Akademik Veri Yönetim Sistemi
Clinical Rheumatology, cilt.45, sa.2, ss.1257-1265, 2026 (SCI-Expanded, Scopus)
Background: Familial Mediterranean fever (FMF) is an autoinflammatory disorder associated with MEFV gene mutations. Recurrent febrile episodes associated with serosal inflammation, arthritis, and characteristic skin findings represent the classic presentation of FMF. Lifelong colchicine treatment is the standard of care. However, the feasibility of colchicine cessation in FMF remains controversial, with limited data, particularly in adults.
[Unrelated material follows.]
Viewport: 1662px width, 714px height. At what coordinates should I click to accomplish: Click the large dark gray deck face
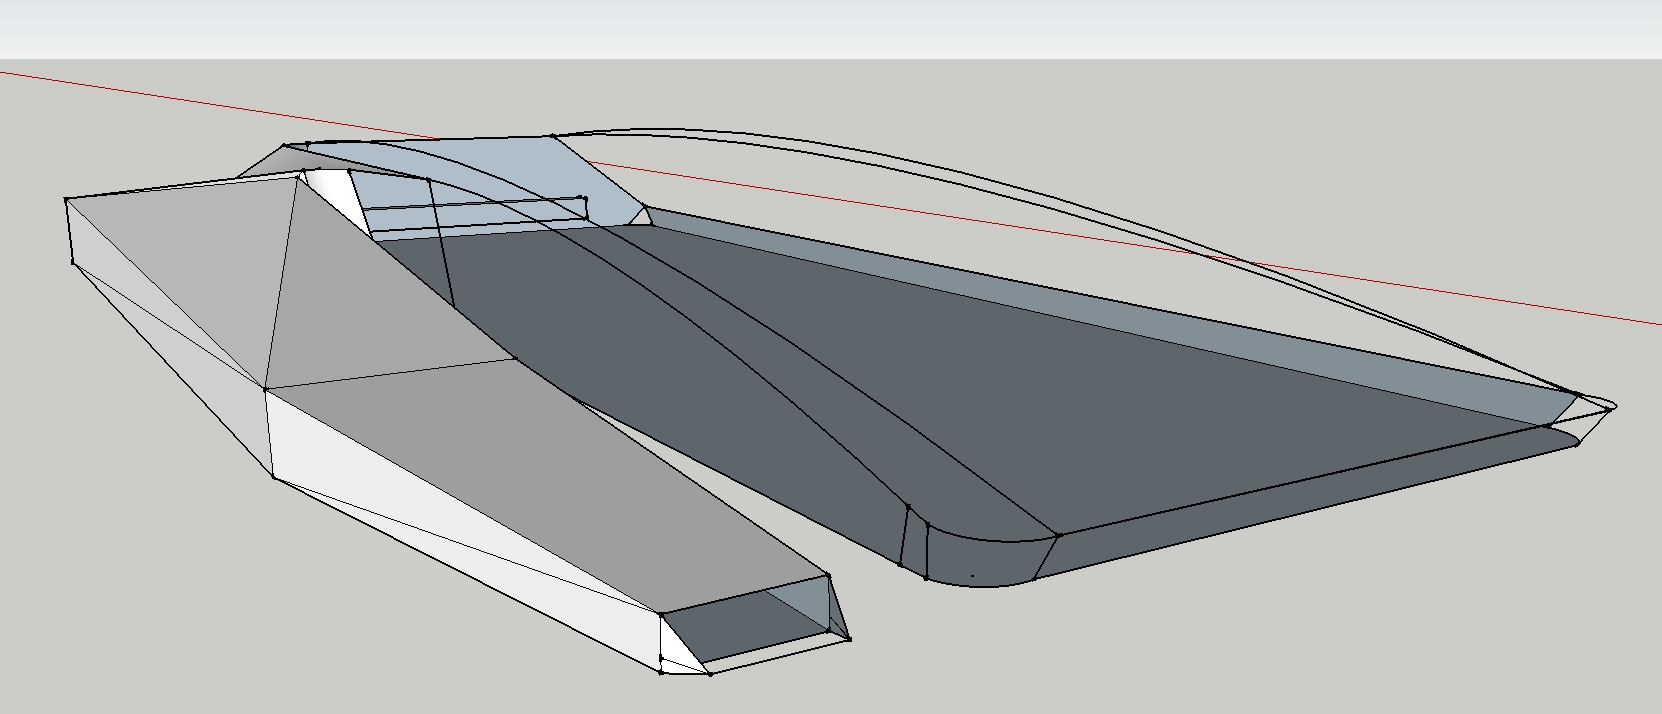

Methods: FMF patients diagnosed between January 2005 and December 2021 were screened, and those who voluntarily discontinued colchicine without a clinical indication were identified. After applying exclusion criteria, eligible patients were divided into two groups based on the presence of attacks in the 6 months before discontinuation. Baseline characteristics and 1-year post-discontinuation outcomes were then compared between the groups. Results: Fifty-four FMF patients met the eligibility criteria: 17 attack-free for 6 months before colchicine discontinuation (Group 1) and 37 with attacks (Group 2). Group 1 patients were younger, started colchicine earlier, and had a milder phenotype with no M694V homozygosity. After discontinuation, Group 2 had higher attack rates, while CRP levels rose in both groups, more prominently in Group 1. Within 1 year, four patients (23.5%) in Group 1 and one (2.7%) in Group 2 remained attack-free with low CRP, and three patients in Group 2 restarted colchicine. Conclusions: Attack frequency during discontinuation can be anticipated from pre-discontinuation patterns; however, subclinical inflammation is less predictable. FMF patients with a milder phenotype without M694V homozygosity showed higher success rates of colchicine discontinuation in the first year. These findings suggest that colchicine discontinuation may be feasible in carefully selected patients under close monitoring. (Table presented.).